Usually I create Oracle tables by means of a script and then run that script from the SQL*Plus command line by means of SQL> @script_name
.
Now we have a table that needs to be partitioned if we're using the Oracle Enterprise Edition. Within our development environment we have the Standard Edtion and the table can therefore not be partitioned.
I therefore created 2 different scripts:
foo_partitioned.sql
CREATE TABLE foo
(
x NUMBER NOT NULL
)
PARTITION BY RANGE (x)
(
PARTITION part_1 VALUES LESS THAN (10),
PARTITION part_2 VALUES LESS THAN (20),
PARTITION part_3 VALUES LESS THAN (30)
);
ALTER TABLE foo ADD CONSTRAINT pk_foo PRIMARY KEY (x);
foo_not_partitioned.sql
CREATE TABLE foo
(
x NUMBER NOT NULL
);
ALTER TABLE foo ADD CONSTRAINT pk_foo PRIMARY KEY (x);
Then, within a separate script, I call one of the above based on the Oracle Edition:
create_foo.sql
DECLARE
vEnterprise NUMBER;
BEGIN
SELECT COUNT(*)
INTO vEnterprise
FROM v$version
WHERE banner LIKE 'Oracle%Enterprise Edition%';
IF (vEnterprise = 0) THEN
@foo_not_partitioned.sql;
ELSE
@foo_partitioned.sql;
END IF;
END;
/
This gives me error:
ORA-06550: line 11, column 1:
PLS-00103: Encountered the symbol "CREATE" ......

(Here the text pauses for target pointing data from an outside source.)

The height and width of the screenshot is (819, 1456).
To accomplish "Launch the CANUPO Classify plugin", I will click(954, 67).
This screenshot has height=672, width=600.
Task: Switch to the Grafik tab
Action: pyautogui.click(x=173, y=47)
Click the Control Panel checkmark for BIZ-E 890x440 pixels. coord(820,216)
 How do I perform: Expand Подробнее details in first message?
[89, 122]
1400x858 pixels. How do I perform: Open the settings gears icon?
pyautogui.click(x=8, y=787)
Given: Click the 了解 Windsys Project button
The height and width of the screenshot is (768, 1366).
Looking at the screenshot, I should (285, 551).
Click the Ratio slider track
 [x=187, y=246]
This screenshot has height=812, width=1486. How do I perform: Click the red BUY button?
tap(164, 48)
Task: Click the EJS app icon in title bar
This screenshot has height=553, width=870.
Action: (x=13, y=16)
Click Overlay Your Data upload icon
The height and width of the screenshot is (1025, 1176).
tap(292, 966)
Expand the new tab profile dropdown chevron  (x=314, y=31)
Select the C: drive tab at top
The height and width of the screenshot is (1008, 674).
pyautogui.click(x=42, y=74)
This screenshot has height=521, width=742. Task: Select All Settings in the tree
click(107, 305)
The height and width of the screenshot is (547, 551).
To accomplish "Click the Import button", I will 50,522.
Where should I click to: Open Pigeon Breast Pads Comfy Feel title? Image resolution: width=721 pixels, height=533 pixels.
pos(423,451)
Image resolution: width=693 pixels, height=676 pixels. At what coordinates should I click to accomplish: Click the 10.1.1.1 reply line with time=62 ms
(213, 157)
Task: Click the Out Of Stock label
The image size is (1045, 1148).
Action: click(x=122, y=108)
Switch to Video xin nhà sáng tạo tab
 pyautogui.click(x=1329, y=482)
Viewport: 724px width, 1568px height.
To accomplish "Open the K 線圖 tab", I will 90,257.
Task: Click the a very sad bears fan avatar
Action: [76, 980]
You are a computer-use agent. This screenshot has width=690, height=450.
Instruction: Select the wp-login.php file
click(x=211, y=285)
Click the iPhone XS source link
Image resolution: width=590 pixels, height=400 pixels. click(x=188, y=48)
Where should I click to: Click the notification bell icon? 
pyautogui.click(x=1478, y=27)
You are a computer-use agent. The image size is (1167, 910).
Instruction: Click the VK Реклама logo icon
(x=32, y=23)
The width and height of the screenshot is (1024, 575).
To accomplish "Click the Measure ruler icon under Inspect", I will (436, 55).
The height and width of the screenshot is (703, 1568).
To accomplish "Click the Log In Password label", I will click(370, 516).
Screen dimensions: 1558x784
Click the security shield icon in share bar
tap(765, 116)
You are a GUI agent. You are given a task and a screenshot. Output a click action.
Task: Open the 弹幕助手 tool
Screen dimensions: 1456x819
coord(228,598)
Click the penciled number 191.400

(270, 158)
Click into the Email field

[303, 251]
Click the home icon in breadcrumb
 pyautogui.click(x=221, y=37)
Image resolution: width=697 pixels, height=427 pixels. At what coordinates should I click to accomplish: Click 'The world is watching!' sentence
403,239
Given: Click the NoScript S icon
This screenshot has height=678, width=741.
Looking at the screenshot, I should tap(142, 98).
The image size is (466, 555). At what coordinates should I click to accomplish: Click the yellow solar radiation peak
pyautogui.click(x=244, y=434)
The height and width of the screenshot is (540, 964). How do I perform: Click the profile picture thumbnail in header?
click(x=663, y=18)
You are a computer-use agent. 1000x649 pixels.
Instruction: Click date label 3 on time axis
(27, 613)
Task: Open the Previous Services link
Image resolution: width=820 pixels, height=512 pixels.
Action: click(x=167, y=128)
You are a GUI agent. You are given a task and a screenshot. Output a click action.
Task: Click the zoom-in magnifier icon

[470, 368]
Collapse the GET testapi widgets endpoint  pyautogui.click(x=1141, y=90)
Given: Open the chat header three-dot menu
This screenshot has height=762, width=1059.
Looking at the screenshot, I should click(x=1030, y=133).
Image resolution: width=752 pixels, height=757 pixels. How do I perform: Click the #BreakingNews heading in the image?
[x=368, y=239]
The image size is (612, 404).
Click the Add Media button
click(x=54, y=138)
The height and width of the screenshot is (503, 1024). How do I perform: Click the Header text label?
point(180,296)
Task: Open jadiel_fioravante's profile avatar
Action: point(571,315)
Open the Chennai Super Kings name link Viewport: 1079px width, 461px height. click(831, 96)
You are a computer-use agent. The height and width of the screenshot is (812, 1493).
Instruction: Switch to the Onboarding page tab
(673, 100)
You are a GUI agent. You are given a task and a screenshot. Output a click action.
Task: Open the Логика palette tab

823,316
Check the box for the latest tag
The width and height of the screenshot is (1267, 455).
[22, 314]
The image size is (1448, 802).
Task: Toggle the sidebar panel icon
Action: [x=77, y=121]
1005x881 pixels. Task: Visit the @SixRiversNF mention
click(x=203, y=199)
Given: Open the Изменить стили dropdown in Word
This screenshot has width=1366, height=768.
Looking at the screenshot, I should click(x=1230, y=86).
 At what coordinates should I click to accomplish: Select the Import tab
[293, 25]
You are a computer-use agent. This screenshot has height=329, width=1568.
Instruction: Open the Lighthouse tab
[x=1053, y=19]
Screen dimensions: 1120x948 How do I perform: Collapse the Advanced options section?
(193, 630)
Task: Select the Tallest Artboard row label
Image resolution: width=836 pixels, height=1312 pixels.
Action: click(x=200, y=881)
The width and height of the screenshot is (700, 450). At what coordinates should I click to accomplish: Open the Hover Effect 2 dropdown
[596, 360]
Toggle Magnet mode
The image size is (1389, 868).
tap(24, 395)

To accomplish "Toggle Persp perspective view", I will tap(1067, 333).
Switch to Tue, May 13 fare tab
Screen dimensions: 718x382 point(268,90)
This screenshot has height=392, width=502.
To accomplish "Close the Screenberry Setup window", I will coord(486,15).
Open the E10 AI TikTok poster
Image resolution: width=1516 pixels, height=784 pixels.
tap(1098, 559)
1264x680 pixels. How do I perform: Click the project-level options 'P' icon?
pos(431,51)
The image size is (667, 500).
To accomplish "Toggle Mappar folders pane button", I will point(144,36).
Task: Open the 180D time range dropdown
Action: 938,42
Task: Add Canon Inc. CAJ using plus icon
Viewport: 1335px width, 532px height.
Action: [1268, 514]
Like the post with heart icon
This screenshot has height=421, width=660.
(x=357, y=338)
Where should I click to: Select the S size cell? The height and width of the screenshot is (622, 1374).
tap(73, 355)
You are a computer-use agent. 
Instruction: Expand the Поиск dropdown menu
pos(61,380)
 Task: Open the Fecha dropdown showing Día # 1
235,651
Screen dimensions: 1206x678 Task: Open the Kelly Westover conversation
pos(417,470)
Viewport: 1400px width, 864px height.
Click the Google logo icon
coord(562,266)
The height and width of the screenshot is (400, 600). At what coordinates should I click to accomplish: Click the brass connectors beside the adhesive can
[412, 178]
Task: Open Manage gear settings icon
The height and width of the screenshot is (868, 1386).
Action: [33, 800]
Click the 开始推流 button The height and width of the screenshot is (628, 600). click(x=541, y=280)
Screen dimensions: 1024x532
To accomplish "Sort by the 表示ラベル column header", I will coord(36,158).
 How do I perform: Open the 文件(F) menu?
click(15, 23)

This happens of course because "CREATE TABLE" is not valid within PL/SQL.
I could compose a string with the create statement and then call EXECUTE IMMEDIATE
but I was wondering if this is possible without changing the 2 original scripts.
I mean, is this possible modifying only the wrapping script create_foo.sql?
column script_name new_value script_name
select case count(*)
when 0 then 'foo_not_partitioned.sql'
else 'foo_partitioned.sql'
end script_name
from v$version
where banner like 'Oracle%Enterprise Edition%';
@&script_name
This should work. It dynamically puts the right script name in a SQL*Plus variable and then executes the script with that name.